• Zur Aufgabe: Wandle die Zeilen der Auflistung in eine JSON-Liste von Zeichenketten um, mit genau einem Eintrag pro Zeile und ohne Leerzeilen. Beginne bei der Zeile, die „The width and height of the screenshot is (840, 368).“ enthält, und höre nach der Zeile mit „x-axis-label: t is“ auf.

• Verfügbare Auflistung:

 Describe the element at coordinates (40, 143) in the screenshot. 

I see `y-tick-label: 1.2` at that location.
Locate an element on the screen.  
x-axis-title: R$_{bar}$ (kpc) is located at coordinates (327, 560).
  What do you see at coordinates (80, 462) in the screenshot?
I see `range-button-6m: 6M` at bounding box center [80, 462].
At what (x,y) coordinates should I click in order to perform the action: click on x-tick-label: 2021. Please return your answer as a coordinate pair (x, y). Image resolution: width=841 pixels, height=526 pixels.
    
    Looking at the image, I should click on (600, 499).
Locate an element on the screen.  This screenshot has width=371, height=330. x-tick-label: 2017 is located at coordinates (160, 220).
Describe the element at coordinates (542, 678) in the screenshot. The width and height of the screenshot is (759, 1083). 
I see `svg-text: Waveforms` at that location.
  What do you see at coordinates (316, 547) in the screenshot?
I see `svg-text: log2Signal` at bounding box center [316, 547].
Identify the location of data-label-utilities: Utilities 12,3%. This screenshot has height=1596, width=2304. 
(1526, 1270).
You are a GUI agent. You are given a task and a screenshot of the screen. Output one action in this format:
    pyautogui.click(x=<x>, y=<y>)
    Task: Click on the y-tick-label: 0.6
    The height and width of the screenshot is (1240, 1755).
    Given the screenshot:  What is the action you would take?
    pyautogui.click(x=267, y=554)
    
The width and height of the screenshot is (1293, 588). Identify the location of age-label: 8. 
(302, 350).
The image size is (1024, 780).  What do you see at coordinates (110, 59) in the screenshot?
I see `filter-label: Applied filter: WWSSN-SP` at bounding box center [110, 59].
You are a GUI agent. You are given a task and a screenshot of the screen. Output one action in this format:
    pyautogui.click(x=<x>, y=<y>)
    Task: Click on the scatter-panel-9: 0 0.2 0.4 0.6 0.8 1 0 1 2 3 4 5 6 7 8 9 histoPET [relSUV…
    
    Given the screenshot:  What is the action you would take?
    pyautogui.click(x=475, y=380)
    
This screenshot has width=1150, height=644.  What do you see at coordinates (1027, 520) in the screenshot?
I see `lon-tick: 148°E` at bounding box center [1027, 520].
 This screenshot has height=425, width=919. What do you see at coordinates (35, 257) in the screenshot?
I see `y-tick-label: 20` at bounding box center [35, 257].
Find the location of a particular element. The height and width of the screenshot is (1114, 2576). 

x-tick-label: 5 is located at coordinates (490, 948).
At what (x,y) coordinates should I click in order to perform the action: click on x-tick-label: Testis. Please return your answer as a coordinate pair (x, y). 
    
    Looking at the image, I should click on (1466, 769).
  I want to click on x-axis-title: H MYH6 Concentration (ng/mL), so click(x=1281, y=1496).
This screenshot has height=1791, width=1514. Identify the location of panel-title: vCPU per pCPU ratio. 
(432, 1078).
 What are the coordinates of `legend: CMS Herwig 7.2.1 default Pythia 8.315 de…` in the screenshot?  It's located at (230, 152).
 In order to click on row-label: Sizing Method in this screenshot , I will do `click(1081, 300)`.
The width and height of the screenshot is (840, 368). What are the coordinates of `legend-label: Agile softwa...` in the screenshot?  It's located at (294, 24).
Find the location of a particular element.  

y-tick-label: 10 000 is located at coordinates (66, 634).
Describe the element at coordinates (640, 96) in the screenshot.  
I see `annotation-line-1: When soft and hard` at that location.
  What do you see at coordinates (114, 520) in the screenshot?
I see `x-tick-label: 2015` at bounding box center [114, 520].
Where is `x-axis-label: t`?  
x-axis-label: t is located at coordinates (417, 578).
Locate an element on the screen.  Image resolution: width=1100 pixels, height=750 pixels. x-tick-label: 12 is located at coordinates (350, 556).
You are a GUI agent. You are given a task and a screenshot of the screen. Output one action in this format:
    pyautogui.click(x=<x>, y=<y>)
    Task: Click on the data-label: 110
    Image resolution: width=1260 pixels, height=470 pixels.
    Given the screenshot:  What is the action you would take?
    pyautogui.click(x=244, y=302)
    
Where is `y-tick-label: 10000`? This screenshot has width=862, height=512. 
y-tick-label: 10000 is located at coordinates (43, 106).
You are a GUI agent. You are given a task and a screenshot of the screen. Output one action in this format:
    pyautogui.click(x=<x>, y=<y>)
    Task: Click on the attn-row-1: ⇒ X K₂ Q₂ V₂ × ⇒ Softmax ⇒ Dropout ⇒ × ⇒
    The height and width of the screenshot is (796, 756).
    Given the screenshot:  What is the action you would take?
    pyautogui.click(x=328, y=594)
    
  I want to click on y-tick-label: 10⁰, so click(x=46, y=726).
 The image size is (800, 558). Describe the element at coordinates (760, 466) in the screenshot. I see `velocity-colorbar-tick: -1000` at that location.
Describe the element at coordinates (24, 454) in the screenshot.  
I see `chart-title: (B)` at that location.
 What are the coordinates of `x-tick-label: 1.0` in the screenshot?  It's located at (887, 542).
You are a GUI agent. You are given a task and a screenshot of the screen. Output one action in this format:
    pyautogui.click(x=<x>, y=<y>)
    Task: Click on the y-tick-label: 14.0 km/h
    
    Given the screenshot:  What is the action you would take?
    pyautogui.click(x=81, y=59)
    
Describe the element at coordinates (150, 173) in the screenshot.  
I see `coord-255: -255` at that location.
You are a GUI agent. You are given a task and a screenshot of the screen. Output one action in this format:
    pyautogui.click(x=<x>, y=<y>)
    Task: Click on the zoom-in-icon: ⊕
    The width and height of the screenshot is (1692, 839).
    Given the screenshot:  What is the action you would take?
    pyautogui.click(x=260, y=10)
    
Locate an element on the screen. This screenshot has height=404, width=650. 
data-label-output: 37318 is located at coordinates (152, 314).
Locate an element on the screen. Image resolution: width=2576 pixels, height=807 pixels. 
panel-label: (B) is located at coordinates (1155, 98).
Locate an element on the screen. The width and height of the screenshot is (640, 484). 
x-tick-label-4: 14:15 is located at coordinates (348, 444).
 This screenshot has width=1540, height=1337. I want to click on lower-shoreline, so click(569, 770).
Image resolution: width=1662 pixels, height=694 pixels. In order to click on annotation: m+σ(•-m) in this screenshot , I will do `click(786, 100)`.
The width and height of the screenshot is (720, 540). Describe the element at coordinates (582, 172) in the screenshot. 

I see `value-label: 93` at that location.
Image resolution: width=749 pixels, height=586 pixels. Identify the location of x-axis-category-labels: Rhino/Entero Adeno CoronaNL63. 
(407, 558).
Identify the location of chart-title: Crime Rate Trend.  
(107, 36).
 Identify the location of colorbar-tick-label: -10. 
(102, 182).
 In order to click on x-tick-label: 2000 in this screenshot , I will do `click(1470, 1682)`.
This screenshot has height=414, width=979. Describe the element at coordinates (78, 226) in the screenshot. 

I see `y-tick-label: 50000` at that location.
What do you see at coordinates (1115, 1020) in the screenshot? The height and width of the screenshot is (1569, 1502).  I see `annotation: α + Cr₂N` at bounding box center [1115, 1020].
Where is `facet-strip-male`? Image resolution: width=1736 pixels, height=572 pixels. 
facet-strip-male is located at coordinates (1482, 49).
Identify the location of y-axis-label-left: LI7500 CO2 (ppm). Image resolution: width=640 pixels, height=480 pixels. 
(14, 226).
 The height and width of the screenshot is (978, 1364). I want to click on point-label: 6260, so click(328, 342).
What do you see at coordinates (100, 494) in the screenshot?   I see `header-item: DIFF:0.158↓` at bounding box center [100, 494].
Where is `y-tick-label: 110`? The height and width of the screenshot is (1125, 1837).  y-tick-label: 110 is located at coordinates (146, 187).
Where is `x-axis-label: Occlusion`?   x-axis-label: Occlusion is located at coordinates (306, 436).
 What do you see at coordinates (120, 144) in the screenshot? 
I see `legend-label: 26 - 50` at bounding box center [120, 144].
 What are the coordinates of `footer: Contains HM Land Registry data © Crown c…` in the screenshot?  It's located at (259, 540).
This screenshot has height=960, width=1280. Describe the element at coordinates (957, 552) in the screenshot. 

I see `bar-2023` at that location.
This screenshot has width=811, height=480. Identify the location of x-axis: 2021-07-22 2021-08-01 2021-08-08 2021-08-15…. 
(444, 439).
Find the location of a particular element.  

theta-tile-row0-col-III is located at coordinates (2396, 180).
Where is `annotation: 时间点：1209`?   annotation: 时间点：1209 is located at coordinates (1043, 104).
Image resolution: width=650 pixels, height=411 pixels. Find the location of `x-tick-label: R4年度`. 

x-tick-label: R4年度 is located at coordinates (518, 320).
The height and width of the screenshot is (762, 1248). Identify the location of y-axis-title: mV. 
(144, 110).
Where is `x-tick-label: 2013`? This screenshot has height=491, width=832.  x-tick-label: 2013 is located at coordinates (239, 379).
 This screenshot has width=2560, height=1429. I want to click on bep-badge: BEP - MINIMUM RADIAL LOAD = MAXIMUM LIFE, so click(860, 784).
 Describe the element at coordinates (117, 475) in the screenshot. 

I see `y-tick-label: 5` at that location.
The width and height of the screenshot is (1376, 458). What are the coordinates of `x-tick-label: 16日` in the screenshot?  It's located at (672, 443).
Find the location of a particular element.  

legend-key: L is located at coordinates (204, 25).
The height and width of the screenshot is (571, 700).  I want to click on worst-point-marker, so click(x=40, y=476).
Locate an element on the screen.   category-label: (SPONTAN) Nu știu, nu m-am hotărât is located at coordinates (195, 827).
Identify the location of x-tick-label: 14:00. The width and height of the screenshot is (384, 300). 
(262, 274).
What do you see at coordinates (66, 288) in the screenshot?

• Lösung der Übung:
[
  "The width and height of the screenshot is (840, 368). What are the coordinates of `legend-label: Agile softwa...` in the screenshot?  It's located at (294, 24).",
  "Find the location of a particular element.  ",
  "y-tick-label: 10 000 is located at coordinates (66, 634).",
  "Describe the element at coordinates (640, 96) in the screenshot.  ",
  "I see `annotation-line-1: When soft and hard` at that location.",
  "  What do you see at coordinates (114, 520) in the screenshot?",
  "I see `x-tick-label: 2015` at bounding box center [114, 520].",
  "Where is `x-axis-label: t`?  ",
  "x-axis-label: t is located at coordinates (417, 578)."
]